The interesting thing about the design of Lost Mine of Phandelver is Part 3, “The Spider’s Web.” Several people in the town have side quests, things they want the PCs to help them with. Some of these side quests lead to other locations in the area around Phandalin, making this a small sandbox section.
Now, across the history of D&D, some beginner adventures have been linear, and some have been more of a sandbox. B1 Keep on the Borderlands is an early classic from Basic D&D (1E D&D era). It had a base town, a sandbox area with a cave system you could explore, and so on. In 3rd edition, there was H1 The Sunless Citadel. This one was more linear. You did have two ways in to the dungeon, and there were two major factions on the first level, meaning that depending on which entrance you used you would either have to fight or negotiate with that first faction. Basically the dungeon was pretty linear, though. In 4th edition there was Keep on the Shadowfell, which had a few locations which had clues, but it wasn’t really a sandbox because the focus wasn’t on exploring and going where you wanted.
As I mentioned in A Brief Interlude About Railroading and Sandboxing, linear adventures can be useful–particularly if your players are new to D&D, or if they are kids/teens. Open sandbox adventures can be a better pick for experienced and/or older players. So the key thing is–how do you adapt this so it will work for either type of group?
Analysis and Problems
Here’s the thing that bothers me the most about this section of Lost Mine of Phandelver, even though this section also has a LOT of potential. This adventure is included in the Starter Set, something specifically designed for new and/or younger players–but there is no guidance given for how to run a sandbox adventure. Those players who are more comfortable in a linear adventure will be lost. Even those who like exploring aren’t given a satisfactory reason to explore these locations. The side quests that are supposed to lead them to these areas outside of Phandalin are weak and essentially pointless. Even a young or new player will probably notice that, and that is not a satisfying story experience. If you play D&D, usually you want to take part in a story that is exciting and meaningful–you’re saving someone, or saving a town/kingdom, or working with factions to establish a power base, or pulling off the greatest heist in history. Your character may not always be the stereotypical hero–but you have a goal, and you want your actions to work toward that goal. Right?

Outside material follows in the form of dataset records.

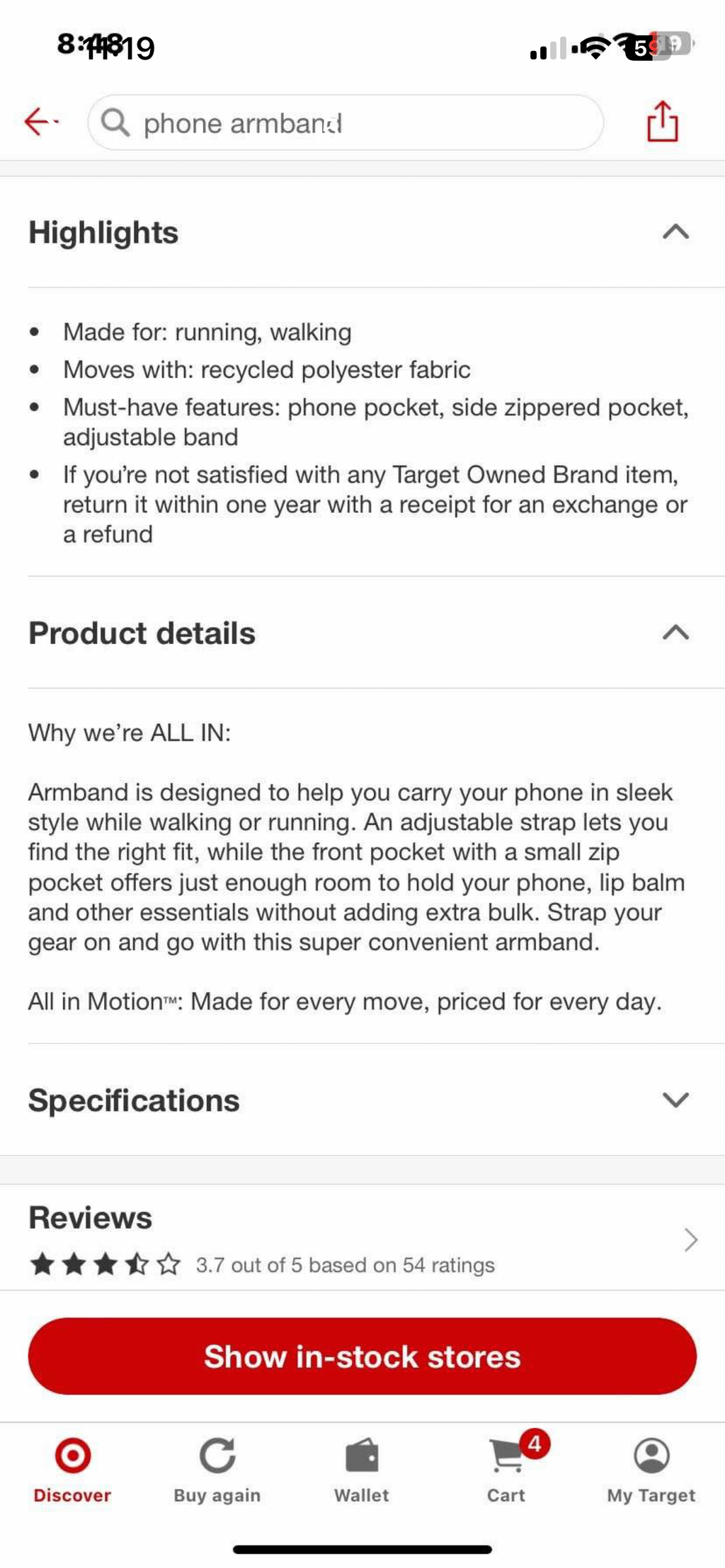725x1568 pixels.
Task: Tap the Specifications header text
Action: tap(134, 1100)
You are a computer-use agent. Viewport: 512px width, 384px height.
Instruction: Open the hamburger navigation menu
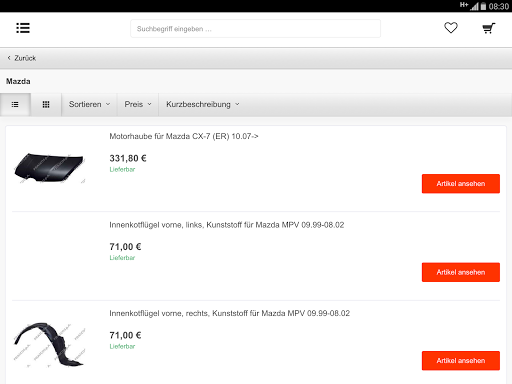coord(23,28)

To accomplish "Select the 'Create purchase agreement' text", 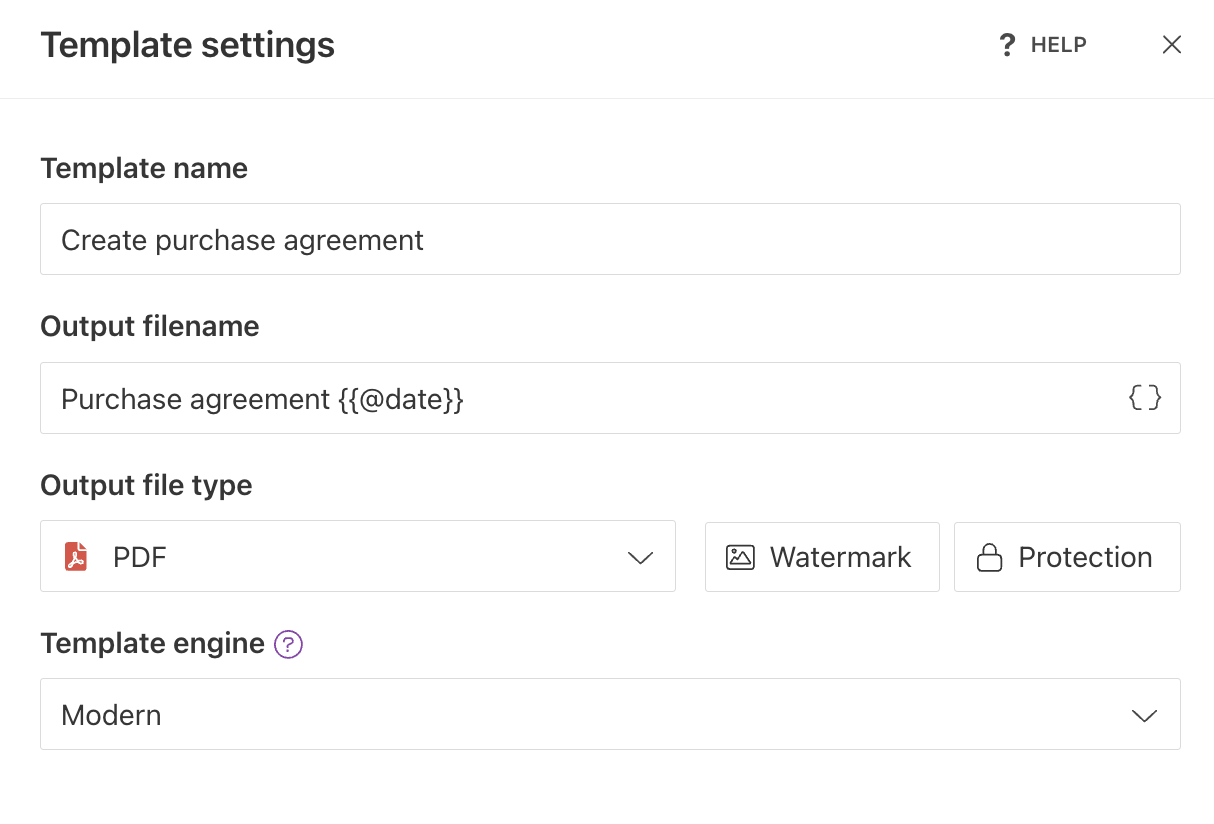I will click(x=242, y=240).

Here’s the run down on the side quests related to the sandbox areas:
- “Old Owl Trouble” – given to the PCs if they talk to Daran Edermath at Edermath Orchard. If they complete the quest, he will approach certain members of the group to recruit them to the Order of the Gauntlet (a Forgotten Realms faction). It leads the PCs to Old Owl Well. This is about fighting undead, for…reasons. POINTLESS.
- “Reidoth the Druid” – given to the PCs if they talk to Qelline Alderleaf at Alderleaf Farm. This leads the PCs to the Ruins of Thundertree. There’s a whole lot going on here, but the druid seems most concerned about the big green dragon. He can give the party directions to Wave Echo Cave or Cragmaw Castle, but otherwise he is POINTLESS. Not to mention being oblivious to the rest of the crap going on in the ruins.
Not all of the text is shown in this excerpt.